The Amazing Genome and Evolution of SARS-CoV-2

SARS-CoV-2 caught most experts off guard with its evolutionary alacrity, but it always should have been expected to be very good at evolution despite a relatively low mutation rate. The progenitor virus(or, at least, the majority of its genome) came from bats. Bats have amazing immune systems due to their colony lifestyle in cramped quarters and their high metabolic rate.

Further, coronaviruses have the longest genomes of any known +ssRNA viral family, and viruses are under constant evolutionary pressure to keep their genomes small. The genome of SARS-CoV-2 is about 30kb in length. The value of the genome was evidently great enough to compensate for that pressure. There is more highly conserved genetic material in coronaviruses than others, which in SARS-CoV-2's case means a lot of finely tunable accessory genes that screw up the immune system badly and even vicious microRNA's outside the coding regions of actual genes.

SARS-CoV-2 has absolutely ingenious replication machinery. RNA-dependent RNA polymerase(RdRp)/nsp12 is extremely error-prone in its transcription and can swap strands between viruses of different strains in co-infected people, creating a chimaeric new strain, a process known as recombination. To compensate for this sloppy copying, after helicase processing, an enzyme known as exoribonuclease(ExoN)/nsp14 proofreads the genome. However, it can only proofread that which is there, making deletions and insertions particularly common.

ExoN is so important for SARS-CoV-2 that, unlike for some coronaviruses, knocking out the gene encoding it results in such wild mutation that SARS-CoV-2 fails to produce viable progeny. This and the early number of large, conserved deletions should have been red flags that the virus' evolution was led by recombination, not SNP's, and that it would eventually evolve very rapidly.

https://pubmed.ncbi.nlm.nih.gov/32938769/

Recombination is a great evolutionary strategy. Beyond the possibility of rapid acquisition of beneficial mutations from different parent genomes, recombination is an extremely effective secondary strategy for eliminating deleterious indels and keeping beneficial ones. The ability expands the evolutionary space and increases the pace of SARS-CoV-2 evolution dramatically. RdRp's higher error rate in SARS-CoV-2 was a strong indication that recombination is key to SARS-CoV-2 evolution, which has now been empirically shown.

https://www.biorxiv.org/content/10.1101/2021.08.03.454981v2.full

Furthermore, because RdRp and ExoN are encoded by the virus itself, it can modulate its mutation rate and style. It will tend towards high-fidelity replication when it is transmitting easily and tend towards more mutation when it runs into roadblocks.

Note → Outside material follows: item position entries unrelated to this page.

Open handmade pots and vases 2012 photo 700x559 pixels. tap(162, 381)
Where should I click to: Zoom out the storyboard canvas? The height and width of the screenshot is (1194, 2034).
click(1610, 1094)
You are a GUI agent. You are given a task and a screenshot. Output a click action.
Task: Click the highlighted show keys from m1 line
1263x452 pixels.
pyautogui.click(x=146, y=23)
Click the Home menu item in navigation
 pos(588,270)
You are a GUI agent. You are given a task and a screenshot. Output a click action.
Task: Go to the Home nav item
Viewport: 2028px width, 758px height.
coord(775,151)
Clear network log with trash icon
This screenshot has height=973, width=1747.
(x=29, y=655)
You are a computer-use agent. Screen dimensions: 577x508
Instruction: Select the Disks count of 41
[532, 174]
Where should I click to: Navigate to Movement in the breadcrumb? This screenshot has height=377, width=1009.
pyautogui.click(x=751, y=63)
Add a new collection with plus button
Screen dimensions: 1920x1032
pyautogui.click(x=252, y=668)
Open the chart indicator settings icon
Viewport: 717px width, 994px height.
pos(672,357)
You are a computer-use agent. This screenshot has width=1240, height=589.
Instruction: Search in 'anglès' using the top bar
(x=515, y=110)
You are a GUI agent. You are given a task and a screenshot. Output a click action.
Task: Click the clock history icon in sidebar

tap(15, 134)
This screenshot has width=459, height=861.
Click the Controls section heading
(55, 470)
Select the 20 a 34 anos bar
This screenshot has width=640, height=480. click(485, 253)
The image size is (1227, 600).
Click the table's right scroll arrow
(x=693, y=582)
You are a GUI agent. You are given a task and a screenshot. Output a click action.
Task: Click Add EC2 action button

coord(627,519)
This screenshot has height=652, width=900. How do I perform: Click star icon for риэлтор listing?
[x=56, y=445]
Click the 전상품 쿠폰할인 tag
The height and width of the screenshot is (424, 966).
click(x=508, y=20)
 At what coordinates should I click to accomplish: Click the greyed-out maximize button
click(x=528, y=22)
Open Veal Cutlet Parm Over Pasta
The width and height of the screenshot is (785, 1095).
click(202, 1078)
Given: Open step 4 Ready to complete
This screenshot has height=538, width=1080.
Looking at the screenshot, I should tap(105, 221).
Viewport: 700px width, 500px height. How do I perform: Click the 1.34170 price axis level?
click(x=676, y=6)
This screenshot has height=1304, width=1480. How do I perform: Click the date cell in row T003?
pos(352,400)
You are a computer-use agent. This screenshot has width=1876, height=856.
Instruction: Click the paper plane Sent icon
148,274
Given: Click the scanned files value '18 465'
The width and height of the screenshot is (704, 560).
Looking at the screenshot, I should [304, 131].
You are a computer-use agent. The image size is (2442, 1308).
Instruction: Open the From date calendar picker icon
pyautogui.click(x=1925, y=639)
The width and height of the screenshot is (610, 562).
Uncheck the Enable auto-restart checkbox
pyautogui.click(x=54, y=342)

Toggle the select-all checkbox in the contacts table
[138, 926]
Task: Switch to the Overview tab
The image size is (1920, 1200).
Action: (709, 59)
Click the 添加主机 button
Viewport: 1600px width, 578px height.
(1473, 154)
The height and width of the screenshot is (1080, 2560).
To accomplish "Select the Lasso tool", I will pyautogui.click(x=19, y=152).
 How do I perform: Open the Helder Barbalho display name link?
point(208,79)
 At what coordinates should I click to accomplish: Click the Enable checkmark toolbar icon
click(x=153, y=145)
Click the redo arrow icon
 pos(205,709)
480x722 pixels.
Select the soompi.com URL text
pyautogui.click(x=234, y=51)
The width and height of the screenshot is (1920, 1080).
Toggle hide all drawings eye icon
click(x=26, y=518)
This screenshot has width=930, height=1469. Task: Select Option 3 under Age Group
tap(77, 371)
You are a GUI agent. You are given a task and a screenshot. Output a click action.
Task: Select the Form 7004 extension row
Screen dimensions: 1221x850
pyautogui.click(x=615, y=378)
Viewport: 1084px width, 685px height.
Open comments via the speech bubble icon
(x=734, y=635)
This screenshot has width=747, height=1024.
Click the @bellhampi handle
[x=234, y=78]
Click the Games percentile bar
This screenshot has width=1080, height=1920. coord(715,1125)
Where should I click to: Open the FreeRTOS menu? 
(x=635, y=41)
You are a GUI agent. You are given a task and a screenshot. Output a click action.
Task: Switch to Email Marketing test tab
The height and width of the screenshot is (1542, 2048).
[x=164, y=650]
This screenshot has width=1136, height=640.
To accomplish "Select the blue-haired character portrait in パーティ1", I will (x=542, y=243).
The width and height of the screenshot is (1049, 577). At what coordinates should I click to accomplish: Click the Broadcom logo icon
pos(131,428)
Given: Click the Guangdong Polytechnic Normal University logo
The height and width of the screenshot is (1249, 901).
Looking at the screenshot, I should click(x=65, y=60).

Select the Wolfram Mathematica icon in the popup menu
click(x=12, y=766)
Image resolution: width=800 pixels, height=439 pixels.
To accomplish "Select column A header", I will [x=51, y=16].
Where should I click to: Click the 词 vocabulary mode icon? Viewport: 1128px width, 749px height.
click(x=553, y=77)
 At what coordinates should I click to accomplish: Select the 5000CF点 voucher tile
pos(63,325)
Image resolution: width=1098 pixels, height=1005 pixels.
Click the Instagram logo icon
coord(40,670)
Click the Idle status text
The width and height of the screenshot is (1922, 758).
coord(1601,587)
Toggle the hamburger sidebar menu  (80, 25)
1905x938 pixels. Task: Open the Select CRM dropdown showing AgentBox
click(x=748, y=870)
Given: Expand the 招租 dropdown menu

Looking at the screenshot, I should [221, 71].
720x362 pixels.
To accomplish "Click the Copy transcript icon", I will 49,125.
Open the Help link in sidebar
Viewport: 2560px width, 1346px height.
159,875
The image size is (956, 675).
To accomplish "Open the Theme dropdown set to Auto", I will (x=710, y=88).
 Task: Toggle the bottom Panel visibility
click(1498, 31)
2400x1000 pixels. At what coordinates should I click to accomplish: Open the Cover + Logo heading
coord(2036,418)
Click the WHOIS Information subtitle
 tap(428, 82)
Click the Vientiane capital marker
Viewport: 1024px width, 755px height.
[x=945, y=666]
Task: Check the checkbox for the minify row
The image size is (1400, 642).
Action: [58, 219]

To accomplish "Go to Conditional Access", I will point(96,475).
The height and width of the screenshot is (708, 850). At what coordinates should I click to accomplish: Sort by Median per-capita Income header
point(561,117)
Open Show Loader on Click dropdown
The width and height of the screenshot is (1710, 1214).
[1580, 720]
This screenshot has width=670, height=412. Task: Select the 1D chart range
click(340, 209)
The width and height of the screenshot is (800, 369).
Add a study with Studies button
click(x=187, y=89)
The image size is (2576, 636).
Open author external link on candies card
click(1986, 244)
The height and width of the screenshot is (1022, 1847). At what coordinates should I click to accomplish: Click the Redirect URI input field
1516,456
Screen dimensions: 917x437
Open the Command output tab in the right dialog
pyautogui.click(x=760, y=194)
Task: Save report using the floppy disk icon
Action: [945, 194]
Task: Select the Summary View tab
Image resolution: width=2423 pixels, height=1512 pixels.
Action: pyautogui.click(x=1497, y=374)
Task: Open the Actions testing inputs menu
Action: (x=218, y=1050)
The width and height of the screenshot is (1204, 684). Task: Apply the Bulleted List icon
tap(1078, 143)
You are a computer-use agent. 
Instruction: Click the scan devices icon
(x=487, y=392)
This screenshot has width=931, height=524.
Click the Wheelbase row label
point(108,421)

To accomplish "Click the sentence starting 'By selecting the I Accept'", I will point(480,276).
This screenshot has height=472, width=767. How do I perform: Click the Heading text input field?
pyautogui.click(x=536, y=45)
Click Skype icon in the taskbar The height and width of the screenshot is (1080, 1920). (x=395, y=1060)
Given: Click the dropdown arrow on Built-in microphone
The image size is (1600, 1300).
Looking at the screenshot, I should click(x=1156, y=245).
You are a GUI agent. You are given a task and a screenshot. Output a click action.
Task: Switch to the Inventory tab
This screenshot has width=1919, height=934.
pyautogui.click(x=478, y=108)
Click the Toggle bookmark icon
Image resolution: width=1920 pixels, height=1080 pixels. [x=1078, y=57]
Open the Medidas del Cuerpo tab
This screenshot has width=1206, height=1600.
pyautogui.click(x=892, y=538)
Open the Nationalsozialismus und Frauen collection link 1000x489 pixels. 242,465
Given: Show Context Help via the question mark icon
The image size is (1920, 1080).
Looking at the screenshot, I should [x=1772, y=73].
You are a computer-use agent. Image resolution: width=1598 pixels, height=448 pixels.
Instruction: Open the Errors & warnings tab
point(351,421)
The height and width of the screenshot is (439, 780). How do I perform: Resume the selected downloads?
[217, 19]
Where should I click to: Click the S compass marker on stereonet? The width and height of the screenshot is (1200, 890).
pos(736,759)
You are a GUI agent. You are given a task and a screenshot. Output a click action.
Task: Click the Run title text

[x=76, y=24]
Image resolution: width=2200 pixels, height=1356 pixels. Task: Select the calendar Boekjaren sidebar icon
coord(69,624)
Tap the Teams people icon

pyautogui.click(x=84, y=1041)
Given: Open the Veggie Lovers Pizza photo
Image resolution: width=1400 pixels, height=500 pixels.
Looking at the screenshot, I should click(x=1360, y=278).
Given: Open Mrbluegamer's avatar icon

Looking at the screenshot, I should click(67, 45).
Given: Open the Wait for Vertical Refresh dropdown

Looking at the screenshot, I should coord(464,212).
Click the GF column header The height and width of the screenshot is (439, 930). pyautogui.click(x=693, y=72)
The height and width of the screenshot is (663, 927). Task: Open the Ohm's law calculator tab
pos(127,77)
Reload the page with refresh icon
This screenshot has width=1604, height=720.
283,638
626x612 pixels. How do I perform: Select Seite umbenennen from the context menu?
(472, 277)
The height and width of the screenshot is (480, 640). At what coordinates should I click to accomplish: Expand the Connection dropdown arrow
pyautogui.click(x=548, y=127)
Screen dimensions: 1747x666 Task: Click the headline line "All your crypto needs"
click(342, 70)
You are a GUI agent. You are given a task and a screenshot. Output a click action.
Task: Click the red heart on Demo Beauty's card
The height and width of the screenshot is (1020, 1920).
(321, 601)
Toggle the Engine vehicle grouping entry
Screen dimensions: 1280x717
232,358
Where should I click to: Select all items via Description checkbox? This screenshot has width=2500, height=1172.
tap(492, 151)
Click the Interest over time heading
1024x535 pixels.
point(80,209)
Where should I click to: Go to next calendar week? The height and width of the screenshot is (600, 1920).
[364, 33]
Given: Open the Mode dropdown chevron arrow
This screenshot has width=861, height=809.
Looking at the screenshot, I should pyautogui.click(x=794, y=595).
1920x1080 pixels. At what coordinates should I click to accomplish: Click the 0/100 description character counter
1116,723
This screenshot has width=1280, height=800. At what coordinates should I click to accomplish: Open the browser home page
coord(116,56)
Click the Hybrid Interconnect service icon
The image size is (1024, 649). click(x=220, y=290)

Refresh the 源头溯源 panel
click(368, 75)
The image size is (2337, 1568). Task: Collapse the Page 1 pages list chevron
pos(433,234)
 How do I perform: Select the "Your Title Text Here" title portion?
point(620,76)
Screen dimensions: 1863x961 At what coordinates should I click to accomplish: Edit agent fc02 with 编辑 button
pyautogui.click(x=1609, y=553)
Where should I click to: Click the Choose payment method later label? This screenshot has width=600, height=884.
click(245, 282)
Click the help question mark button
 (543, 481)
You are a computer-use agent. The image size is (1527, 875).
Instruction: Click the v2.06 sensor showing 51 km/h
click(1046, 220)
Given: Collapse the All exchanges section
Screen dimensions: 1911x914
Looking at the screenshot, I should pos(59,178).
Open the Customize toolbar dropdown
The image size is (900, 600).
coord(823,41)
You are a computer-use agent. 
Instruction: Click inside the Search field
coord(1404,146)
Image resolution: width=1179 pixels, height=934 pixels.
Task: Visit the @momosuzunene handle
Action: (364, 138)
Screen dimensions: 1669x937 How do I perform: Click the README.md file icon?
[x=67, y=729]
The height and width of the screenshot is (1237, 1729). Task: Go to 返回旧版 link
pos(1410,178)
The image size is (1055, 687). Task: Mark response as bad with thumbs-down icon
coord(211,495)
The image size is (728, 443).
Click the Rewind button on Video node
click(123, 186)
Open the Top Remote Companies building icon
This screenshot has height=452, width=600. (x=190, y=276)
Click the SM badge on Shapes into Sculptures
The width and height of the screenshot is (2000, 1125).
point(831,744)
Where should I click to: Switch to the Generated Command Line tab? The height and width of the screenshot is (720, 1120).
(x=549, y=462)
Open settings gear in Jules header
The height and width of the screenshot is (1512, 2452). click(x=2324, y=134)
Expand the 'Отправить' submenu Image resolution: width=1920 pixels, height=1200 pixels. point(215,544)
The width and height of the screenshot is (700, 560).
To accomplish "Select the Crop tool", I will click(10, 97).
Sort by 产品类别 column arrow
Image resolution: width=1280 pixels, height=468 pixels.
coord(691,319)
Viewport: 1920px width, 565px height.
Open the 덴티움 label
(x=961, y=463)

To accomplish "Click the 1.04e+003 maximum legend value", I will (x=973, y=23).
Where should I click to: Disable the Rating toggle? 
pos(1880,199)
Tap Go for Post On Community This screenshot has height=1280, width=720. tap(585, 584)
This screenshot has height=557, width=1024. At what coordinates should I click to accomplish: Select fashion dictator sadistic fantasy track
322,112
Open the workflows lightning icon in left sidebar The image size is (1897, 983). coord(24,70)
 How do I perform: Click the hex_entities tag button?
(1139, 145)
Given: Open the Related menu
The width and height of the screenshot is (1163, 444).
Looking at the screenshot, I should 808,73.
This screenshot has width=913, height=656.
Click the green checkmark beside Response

For this reason, our vaccines, targeting a highly mutable region such as S, were a poor idea. It's similar to why we can't develop a universal flu vaccine or an HIV vaccine easily: evolution simply happens too rapidly. We were never likely to achieve a vaccine for SARS-CoV-2 S that retained high efficacy for a long period of time, especially with such a high R0.

The targets for vaccines, natural immunity, and therapies like monoclonal antibodies(mAbs) are frequently the same, so introducing selective pressure by vaccination is gradually robbing us of epitopes that are greatly needed for mAb and other treatment. You can think of it like spraying an inadequate quantity of an antibiotic over the whole population. We have hoped it would be adequate, but instead, it's producing the viral equivalent of a lot of antibiotic-resistant bacteria.

How many progressively more challenging passages through immune responses were required to produce a virus completely resistant to the best serum found in 20 convalescent patients? 13, and a total of 3 mutations. That should have been another shot across the bow, and we got it early.

https://www.pnas.org/content/118/36/e2103154118

We have effectively reconstructed this sort of evolutionary ladder with the wide variation in antibody protection by person. This would have happened anyway through natural infection, but slower and less dramatically. Only simultaneous global administration of extremely effective vaccination for all extant strains would have sufficed, and that would be politically and logistically impossible.

We needed to focus on reducing serial transmission through non-pharmaceutical intervention more intensely. Treatments also develop resistance, but they do not provide the chance for OAS, and this resistance is not passed on if the patient is well contained. Neither ADE nor OAS has been conclusively shown in clinical COVID-19, but they have each been shown in studies, and with SARS-CoV-2's big genome, it may be easy for SARS-CoV-2 to develop those clinical abilities in further evolution. Vaccination could enable OAS.

This is why we are so careful about prescribing antibiotics, often prescribe two at once, and ensure people take the full treatment. Treatment was always the more promising approach than vaccination, and vaccination makes development of treatments more challenging by promoting viral immune escape.